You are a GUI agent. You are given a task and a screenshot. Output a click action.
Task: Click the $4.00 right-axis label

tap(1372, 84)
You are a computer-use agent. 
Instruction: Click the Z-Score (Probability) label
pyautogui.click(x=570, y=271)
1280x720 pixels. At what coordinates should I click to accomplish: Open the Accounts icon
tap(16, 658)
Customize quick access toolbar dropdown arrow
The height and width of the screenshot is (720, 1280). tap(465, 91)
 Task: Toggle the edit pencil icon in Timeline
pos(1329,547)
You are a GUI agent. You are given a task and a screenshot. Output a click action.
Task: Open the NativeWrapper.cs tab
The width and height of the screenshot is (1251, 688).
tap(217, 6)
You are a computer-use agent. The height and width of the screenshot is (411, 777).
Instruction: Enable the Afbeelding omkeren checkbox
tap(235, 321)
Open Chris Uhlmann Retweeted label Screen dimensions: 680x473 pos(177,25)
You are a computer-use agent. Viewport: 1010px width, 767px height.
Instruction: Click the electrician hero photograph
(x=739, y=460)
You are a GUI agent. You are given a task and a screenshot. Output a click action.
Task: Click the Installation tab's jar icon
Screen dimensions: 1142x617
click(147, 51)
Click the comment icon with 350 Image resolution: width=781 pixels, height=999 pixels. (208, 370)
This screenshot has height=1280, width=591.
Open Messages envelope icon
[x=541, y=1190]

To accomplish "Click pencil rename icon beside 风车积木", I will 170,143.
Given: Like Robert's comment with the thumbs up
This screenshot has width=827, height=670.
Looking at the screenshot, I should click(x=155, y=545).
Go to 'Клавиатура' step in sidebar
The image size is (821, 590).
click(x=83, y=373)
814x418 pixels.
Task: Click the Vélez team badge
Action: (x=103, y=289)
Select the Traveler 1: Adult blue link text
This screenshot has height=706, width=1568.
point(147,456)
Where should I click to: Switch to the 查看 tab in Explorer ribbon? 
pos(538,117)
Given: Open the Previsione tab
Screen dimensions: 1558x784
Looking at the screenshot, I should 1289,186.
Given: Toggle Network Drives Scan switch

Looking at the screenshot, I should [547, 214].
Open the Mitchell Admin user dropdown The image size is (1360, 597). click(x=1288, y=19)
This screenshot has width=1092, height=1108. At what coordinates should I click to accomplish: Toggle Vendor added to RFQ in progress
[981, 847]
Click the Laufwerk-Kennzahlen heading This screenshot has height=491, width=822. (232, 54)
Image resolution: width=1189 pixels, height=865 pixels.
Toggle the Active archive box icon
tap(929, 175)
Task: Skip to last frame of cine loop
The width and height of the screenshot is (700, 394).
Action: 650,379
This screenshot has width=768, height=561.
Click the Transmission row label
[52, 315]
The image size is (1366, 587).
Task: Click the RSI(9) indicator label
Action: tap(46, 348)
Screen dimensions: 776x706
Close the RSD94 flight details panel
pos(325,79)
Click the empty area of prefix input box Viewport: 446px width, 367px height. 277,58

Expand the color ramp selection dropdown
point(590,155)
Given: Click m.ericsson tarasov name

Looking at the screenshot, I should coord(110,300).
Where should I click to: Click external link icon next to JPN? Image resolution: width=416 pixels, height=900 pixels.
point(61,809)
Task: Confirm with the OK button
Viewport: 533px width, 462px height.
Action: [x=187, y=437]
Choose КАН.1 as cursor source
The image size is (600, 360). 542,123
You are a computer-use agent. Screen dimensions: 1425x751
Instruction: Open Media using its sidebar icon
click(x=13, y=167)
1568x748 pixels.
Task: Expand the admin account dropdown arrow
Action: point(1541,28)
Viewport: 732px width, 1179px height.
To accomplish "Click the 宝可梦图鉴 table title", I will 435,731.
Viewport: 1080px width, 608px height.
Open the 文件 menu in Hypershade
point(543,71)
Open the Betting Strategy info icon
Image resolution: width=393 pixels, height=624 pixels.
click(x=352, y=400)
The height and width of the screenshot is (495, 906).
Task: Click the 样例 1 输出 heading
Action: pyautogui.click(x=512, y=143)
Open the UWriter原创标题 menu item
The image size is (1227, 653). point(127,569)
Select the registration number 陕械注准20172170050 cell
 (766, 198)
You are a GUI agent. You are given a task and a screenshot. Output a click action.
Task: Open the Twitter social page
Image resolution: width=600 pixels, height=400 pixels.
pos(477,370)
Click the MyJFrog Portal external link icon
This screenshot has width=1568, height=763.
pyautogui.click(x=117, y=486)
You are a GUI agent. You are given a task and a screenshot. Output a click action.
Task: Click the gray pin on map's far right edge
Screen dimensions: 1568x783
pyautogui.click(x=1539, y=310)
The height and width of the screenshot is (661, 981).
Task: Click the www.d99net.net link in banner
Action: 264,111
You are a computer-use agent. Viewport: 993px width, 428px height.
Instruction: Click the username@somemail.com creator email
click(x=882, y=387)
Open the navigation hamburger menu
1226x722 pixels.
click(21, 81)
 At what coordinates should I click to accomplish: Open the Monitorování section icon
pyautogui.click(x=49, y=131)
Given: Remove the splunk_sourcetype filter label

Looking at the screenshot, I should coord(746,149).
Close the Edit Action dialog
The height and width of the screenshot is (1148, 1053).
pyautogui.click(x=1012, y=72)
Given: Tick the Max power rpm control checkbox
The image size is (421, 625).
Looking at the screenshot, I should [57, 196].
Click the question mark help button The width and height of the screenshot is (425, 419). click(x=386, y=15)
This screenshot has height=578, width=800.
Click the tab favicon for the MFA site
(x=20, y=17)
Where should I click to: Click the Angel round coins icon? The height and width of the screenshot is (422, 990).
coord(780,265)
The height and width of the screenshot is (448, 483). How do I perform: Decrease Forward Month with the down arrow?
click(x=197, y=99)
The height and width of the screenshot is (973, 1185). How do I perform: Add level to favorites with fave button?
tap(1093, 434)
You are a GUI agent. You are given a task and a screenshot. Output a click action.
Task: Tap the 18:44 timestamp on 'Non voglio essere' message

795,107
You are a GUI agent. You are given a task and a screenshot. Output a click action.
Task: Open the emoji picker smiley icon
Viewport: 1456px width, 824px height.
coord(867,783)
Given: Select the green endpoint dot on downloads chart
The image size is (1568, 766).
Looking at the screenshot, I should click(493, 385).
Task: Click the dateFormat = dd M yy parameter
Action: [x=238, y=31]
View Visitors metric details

Brief ▸ Extract from the records above the lines from the one containing "Click the tab favicon for the MFA site" to the one containing "Given: Select the", both lines included, exactly as they appear and with nothing else.

Expected output ▸
Click the tab favicon for the MFA site
(x=20, y=17)
Where should I click to: Click the Angel round coins icon? The height and width of the screenshot is (422, 990).
coord(780,265)
The height and width of the screenshot is (448, 483). How do I perform: Decrease Forward Month with the down arrow?
click(x=197, y=99)
The height and width of the screenshot is (973, 1185). How do I perform: Add level to favorites with fave button?
tap(1093, 434)
You are a GUI agent. You are given a task and a screenshot. Output a click action.
Task: Tap the 18:44 timestamp on 'Non voglio essere' message

795,107
You are a GUI agent. You are given a task and a screenshot. Output a click action.
Task: Open the emoji picker smiley icon
Viewport: 1456px width, 824px height.
coord(867,783)
Given: Select the green endpoint dot on downloads chart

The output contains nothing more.